A significant aspect of hydroboration–oxidation is the regio- and stereochemical outcome of the reaction.
Hydroboration proceeds in a concerted fashion with the attack of borane on the π bond, giving a cyclic four-centered transition state. The –BH2 group is bonded to the less substituted carbon and –H to the more substituted carbon. The concerted nature requires the simultaneous addition of –H and –BH2 across the same face of the alkene giving syn stereochemistry.
The observed preference in regioselectivity can be explained on the basis of steric and electronic factors.
In the transition state, the larger part of the reagent (–BH2) is bonded to the less substituted carbon, thereby minimizing the steric tension. This results in a less crowded low-energy transition state, which is more stable than Markovnikov's transition state.
Further, the addition of borane can result in a partial positive charge on either of the two carbons. However, a partial positive charge on the more substituted carbon is highly favorable, as it gives a more stable transition state.

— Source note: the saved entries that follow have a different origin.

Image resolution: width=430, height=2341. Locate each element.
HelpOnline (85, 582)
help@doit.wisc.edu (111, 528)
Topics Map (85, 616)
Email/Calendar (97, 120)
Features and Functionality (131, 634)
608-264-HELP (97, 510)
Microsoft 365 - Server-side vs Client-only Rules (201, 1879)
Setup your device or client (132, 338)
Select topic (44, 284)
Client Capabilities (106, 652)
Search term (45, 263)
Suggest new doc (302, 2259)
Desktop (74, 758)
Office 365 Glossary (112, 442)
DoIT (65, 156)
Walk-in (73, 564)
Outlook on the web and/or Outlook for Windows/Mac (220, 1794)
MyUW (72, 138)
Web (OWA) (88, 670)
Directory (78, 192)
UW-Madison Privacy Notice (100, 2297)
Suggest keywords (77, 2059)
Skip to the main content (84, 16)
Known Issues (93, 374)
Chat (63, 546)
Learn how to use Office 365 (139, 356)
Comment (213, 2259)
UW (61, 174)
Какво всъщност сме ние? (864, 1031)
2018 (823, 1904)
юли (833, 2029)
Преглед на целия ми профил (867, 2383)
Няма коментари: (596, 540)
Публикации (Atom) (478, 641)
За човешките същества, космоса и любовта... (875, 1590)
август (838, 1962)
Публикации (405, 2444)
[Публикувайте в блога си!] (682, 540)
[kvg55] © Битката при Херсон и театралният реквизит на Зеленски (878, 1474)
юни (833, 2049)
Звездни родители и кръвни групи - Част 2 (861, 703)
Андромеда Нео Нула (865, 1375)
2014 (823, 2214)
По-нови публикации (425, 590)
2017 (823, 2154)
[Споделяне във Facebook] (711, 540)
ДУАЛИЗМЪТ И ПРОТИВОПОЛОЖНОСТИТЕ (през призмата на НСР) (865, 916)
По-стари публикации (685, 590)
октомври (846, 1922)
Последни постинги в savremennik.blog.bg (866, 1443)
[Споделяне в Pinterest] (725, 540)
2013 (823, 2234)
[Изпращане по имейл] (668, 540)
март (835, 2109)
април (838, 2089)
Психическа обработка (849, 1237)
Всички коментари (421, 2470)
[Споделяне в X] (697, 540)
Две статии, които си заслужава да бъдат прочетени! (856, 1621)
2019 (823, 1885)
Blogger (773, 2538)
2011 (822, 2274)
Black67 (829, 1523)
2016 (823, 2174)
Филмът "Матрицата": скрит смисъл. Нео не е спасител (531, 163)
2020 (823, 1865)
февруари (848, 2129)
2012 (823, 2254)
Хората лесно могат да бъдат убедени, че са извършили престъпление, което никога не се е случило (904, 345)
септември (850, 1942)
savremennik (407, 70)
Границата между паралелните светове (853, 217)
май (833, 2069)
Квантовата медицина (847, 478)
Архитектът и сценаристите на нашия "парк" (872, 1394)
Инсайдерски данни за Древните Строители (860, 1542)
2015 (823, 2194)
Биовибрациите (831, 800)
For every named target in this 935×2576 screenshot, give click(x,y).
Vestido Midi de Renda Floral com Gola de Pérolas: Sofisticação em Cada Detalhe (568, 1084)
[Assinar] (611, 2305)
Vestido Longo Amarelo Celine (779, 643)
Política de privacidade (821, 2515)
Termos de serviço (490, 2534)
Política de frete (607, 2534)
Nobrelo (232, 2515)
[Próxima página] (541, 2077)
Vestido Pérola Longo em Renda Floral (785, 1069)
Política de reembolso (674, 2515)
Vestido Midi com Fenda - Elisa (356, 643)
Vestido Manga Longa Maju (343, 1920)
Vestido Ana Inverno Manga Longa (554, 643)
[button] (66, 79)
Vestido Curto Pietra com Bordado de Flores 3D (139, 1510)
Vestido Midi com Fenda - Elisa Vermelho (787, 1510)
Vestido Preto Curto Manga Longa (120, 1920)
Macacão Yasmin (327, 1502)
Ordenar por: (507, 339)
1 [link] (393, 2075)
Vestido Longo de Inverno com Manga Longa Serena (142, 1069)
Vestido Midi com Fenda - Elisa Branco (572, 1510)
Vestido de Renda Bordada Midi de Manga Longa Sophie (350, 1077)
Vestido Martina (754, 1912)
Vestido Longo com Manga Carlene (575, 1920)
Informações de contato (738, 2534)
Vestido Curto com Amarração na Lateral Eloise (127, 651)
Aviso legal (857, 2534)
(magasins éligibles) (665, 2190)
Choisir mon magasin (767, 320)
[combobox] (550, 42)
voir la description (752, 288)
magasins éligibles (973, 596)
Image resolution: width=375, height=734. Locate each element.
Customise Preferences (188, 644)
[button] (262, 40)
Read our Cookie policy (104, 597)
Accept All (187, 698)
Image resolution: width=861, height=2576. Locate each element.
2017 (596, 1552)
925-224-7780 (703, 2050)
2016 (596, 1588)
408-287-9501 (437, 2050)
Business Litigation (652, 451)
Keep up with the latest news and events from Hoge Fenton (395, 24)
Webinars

Hence, in order to achieve this, –BH2 must be placed at the less substituted carbon resulting in an anti-Markovnikov orientation.
The second part of the reaction is the oxidation of the product obtained from hydroboration.
The migration of the alkyl group in this mechanism occurs with retention of configuration as it transfers with the electron pairs without reconstructing the tetrahedral geometry of the migrating carbon.
Since the reaction is stereospecific, it is essential to recognize the number of chiral centers formed. If one chiral center is formed, both enantiomers are obtained, as syn addition can occur from either face of the alkene with equal probability. However, if two chiral centers are formed, the syn addition dictates which pair of enantiomers is predominantly obtained.